■ RECORDS TO USE:
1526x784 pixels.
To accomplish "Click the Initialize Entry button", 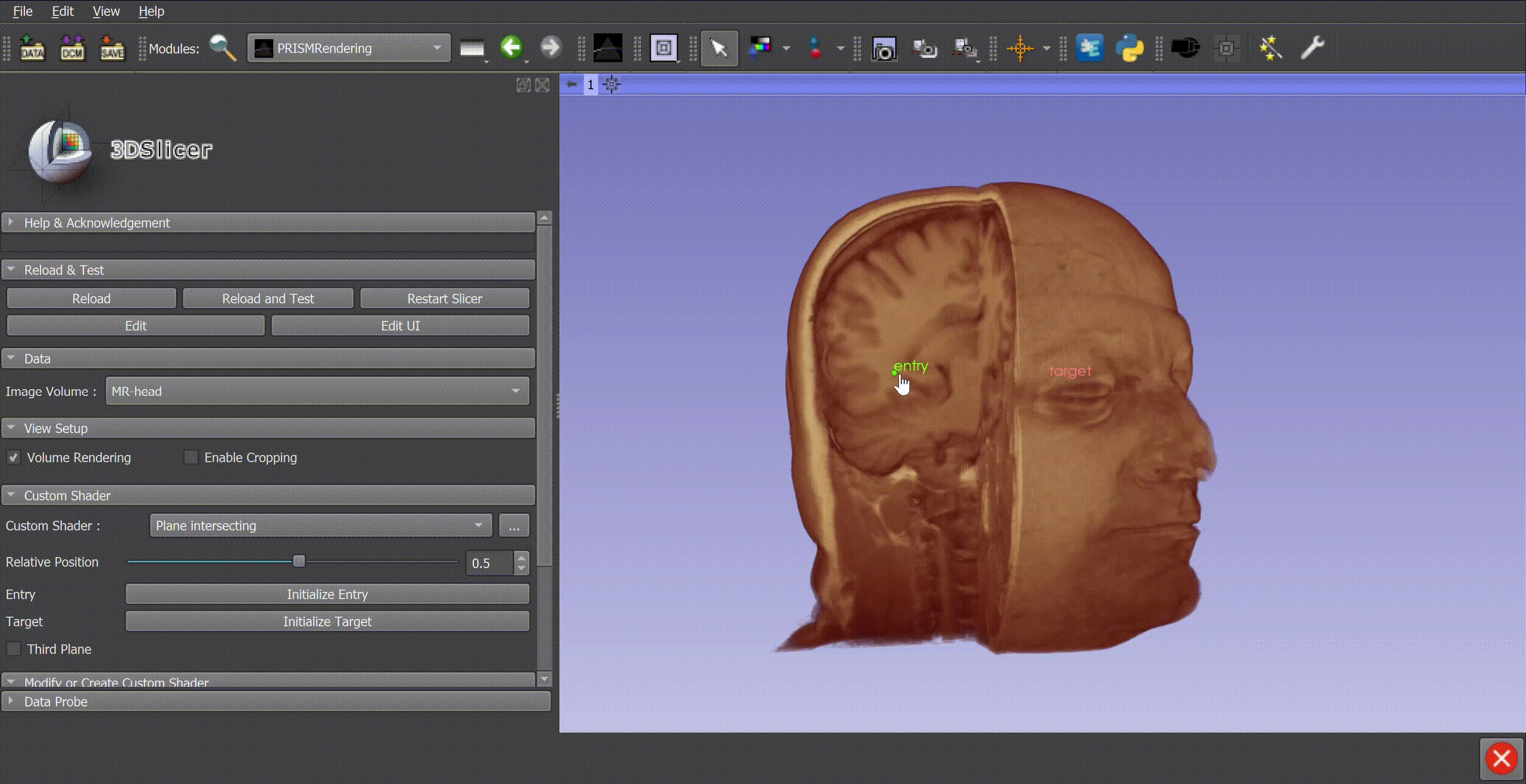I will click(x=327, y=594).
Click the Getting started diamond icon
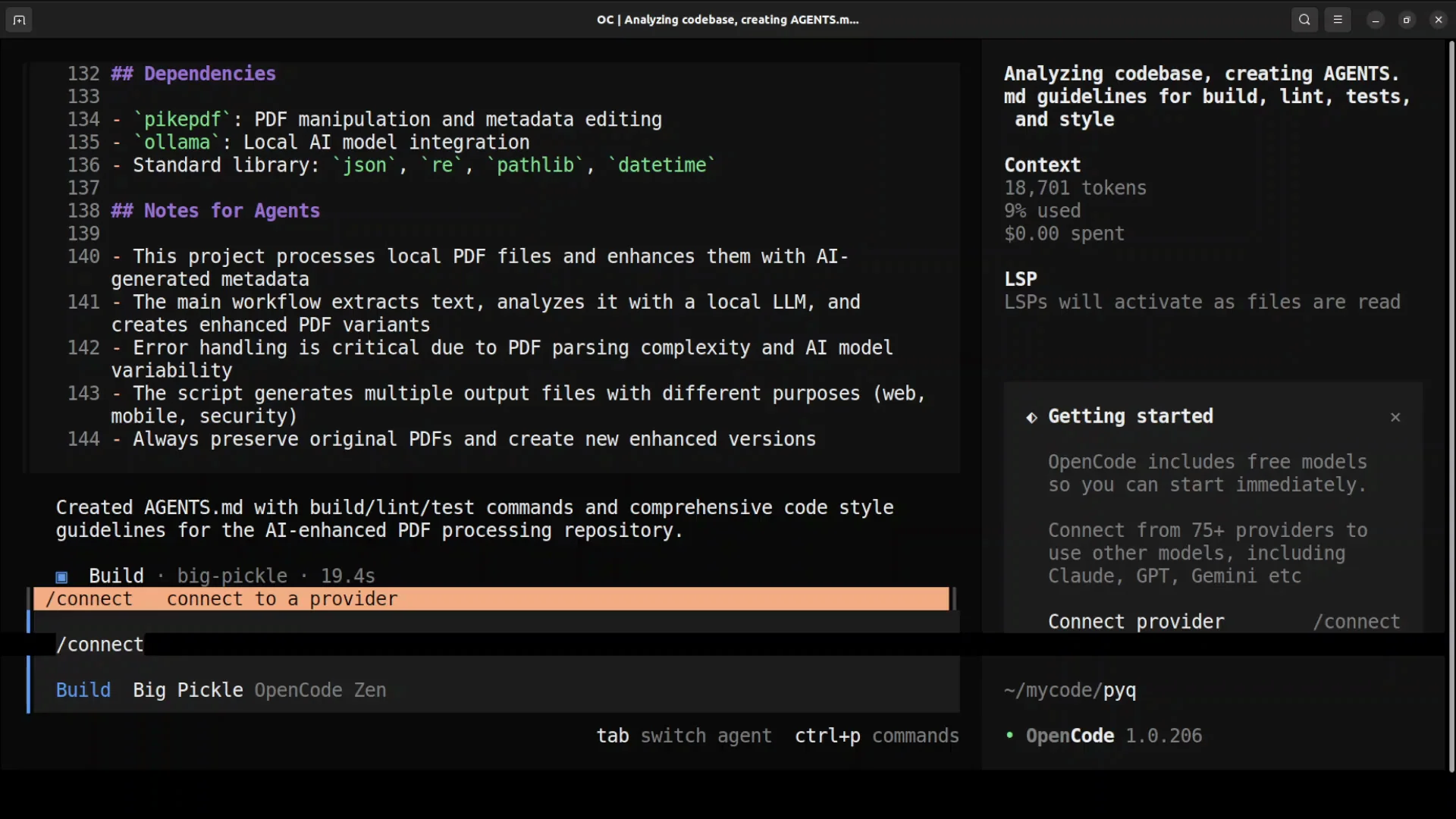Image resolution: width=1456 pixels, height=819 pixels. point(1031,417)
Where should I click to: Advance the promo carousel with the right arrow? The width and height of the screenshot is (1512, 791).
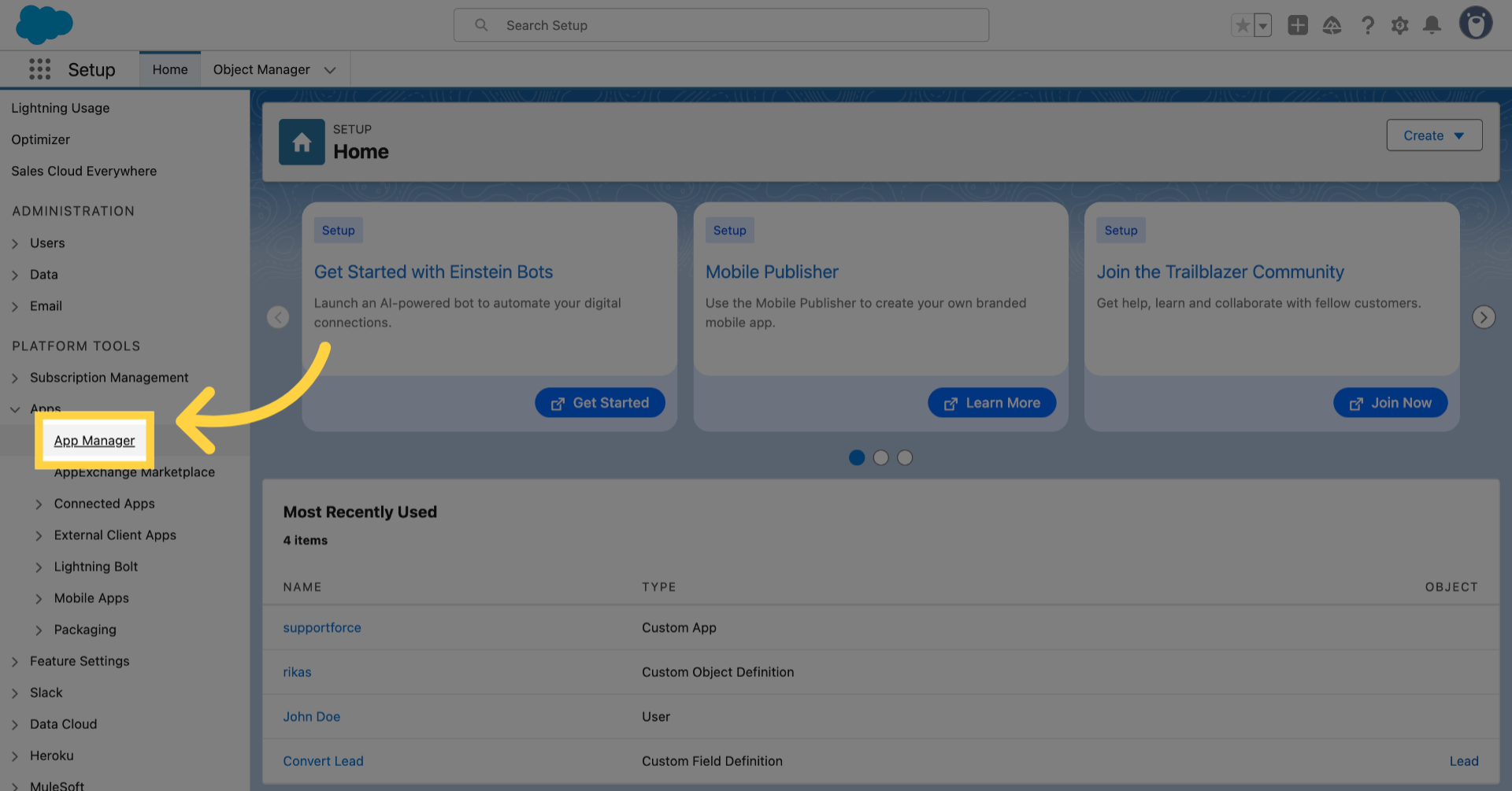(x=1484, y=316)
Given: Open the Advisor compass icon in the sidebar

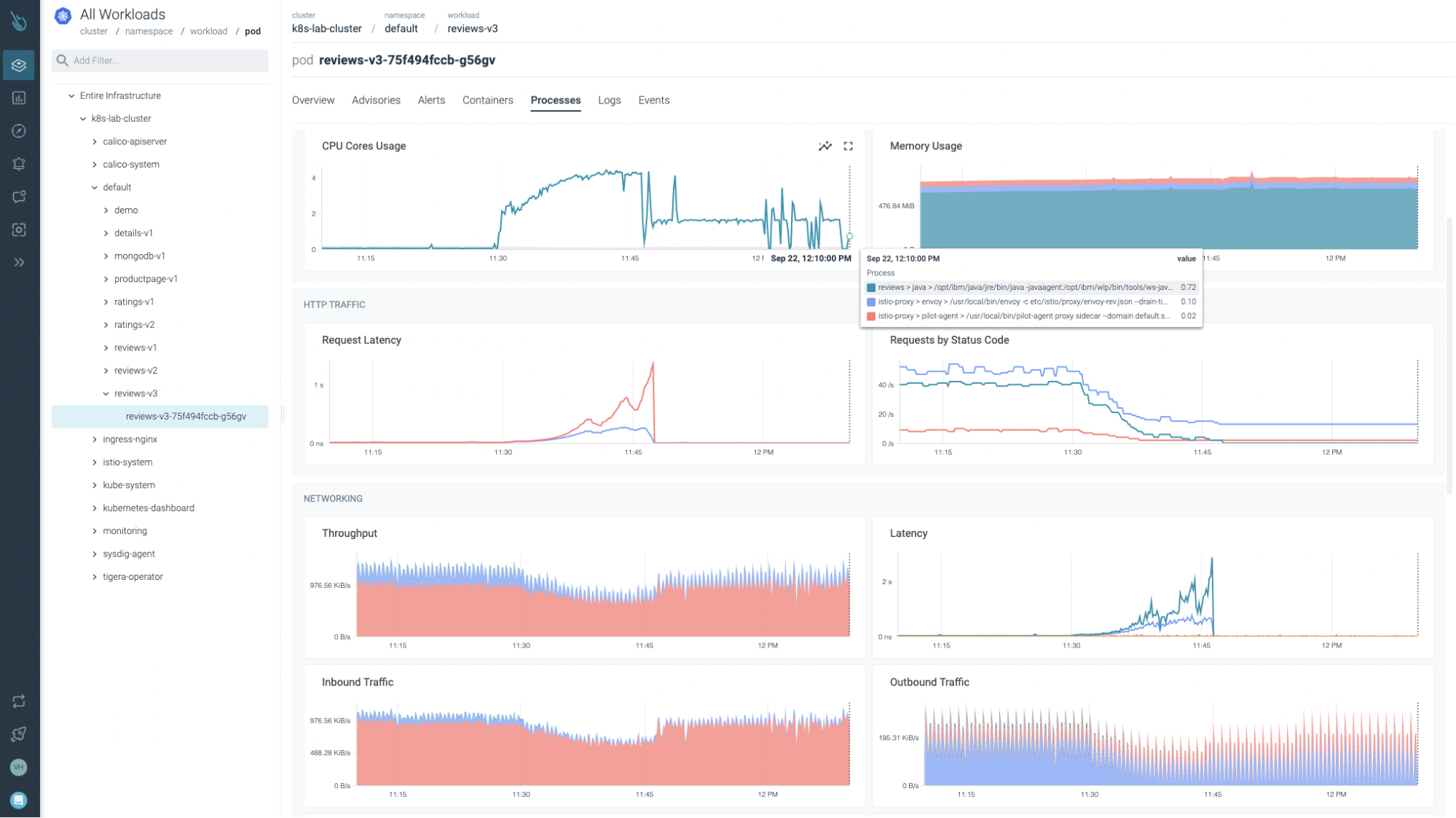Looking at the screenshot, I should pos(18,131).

■ WHAT TO WORK ON: Could you return, word for word, every line from the line with "Given: Open the" through the last line of the listing above, both ends included, without any pictures?

■ TASK SOLUTION:
Given: Open the Advisor compass icon in the sidebar

Looking at the screenshot, I should pos(18,131).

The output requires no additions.